#### [WHAT YOU HAVE TO DO]
Answer these questions from the passage below on deducting interest on estate tax:
1. To what year does the line of cases recognizing that such interest is deductible go back?
2. In Estate of Bahr, on what ground did the Commissioner disallow the deduction?
3. In Estate of Huntington, what face amount of notes did the executors ask the California court for authority to issue?

#### [SOURCE EXTRACT]
**********
In a line of cases going back to 1937, this Court and its predecessor have recognized that the payment of interest on estate tax or on money borrowed to pay estate tax is deductible. See Estate of Bahr v. Commissioner [Dec. 34,369], 68 T.C. 74 (1977); Estate of Todd v. Commissioner [Dec. 31,087], 57 T.C. 288 (1971); Estate of Huntington v. Commissioner [Dec. 9784], 36 B.T.A. 698 (1937); see also Estate of Graegin v. Commissioner [Dec. 45,107(M)], T.C. Memo. 1988-477; Estate of Sturgis v. Commissioner [Dec. 44,134(M)], T.C. Memo. 1987-415.

In Estate of Bahr v. Commissioner, supra, a Court-reviewed opinion, the estate incurred liability for interest incurred on deferred estate tax, which the estate deducted as an administration expense on the estate tax return. The Commissioner disallowed the deduction on the ground that interest on a tax was the same as the tax itself, which was not deductible as an administration expense. The Court held that the interest expenses claimed by the estate were deductible as an administration expenses. The Court stated: "It is well settled that an estate may borrow money from a private lender to satisfy its Federal estate tax liability and deduct the interest incurred on the debt as an administration expense under section 2053(a)(2)." Id. at 82.

Decedent's estate relies on Estate of Huntington v. Commissioner, supra, which involved the deductibility of discounts, expenses, and premiums related to the issuance and retirement of notes issued by a decedent's estate. In Estate of Huntington, the estate was composed of assets that included closely held business interests and large parcels of real estate. A short time before the Federal estate tax return was due, the executors filed a petition with a California court for authority to issue unsecured 5-year 6-percent notes of the estate in the face amount of $9,500,000, and to sell these notes for a price of 96 percent of their face value and, further, to redeem them prior to maturity pursuant to a schedule of premiums set forth in the petition. We noted that "The issuance of the notes avoided the necessity of sacrificing the assets of the estate by immediate or forced sale of the same, or any part thereof, and the expenditures properly incident thereto were clearly made for the purposes of preserving and preventing waste of the estate". Id. at 726. Additionally, the estate faced valuation disputes with the Commissioner. These claims and disputes showed that the estate could not have been closed and the loans were warranted. We held that the discount and redemption premiums that were authorized by a California court constituted proper administration expenses of the estate.
**********
#### [INFORMATION PROVIDED]

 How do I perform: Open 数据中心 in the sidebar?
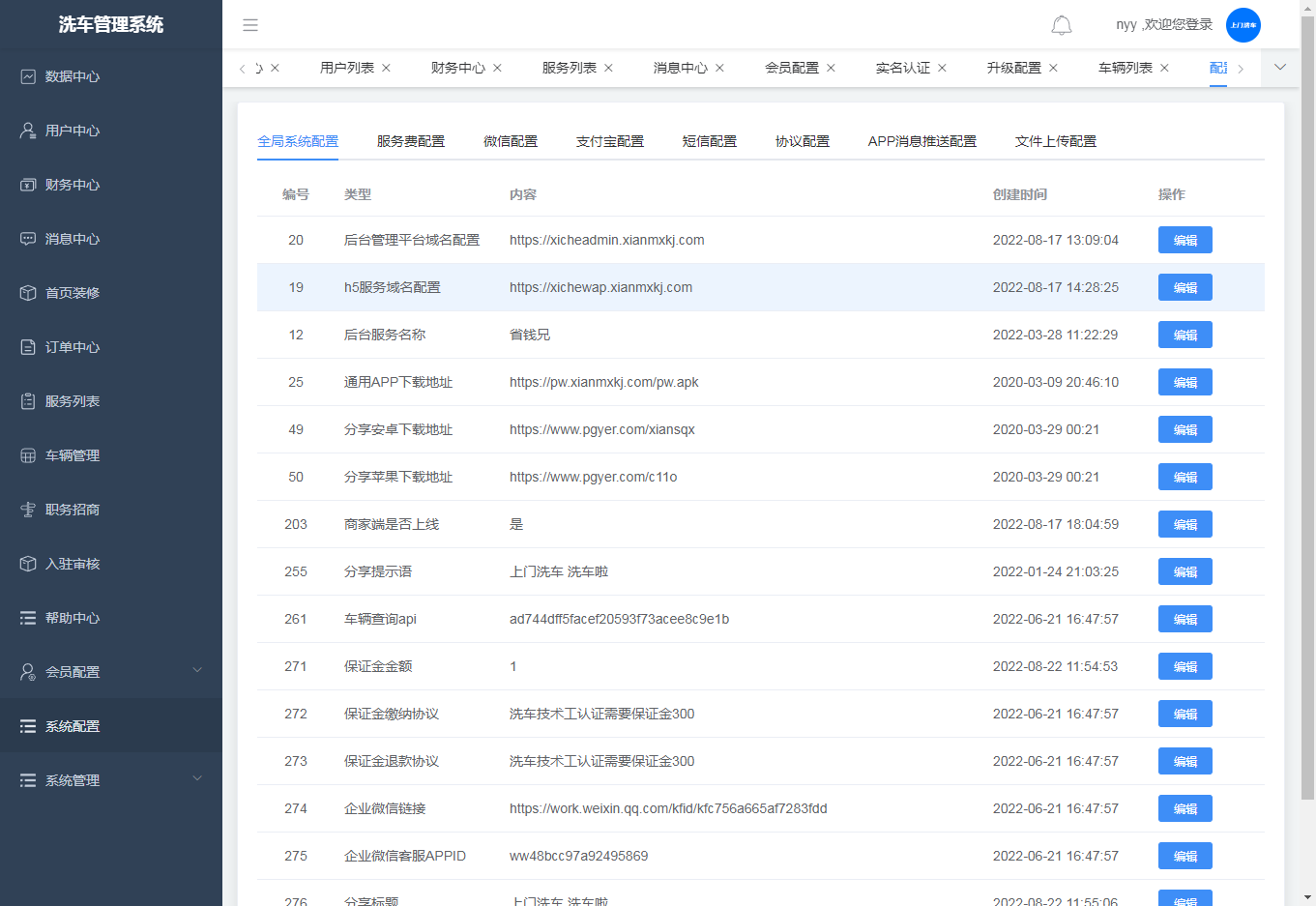click(72, 76)
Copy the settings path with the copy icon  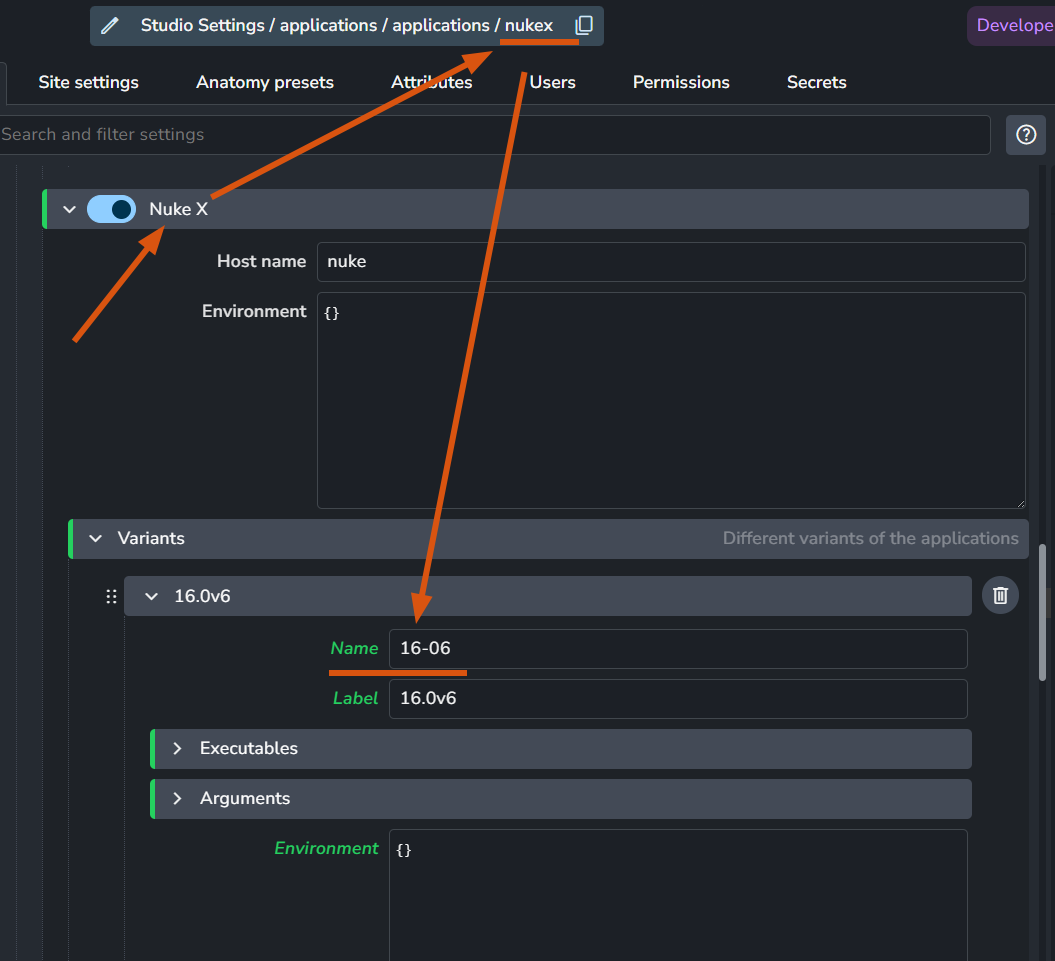[x=584, y=26]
**********
#### [CORRECT RESULT]
1. 1937.
2. Interest on a tax was the same as the tax itself, which was not deductible as an administration expense.
3. $9,500,000.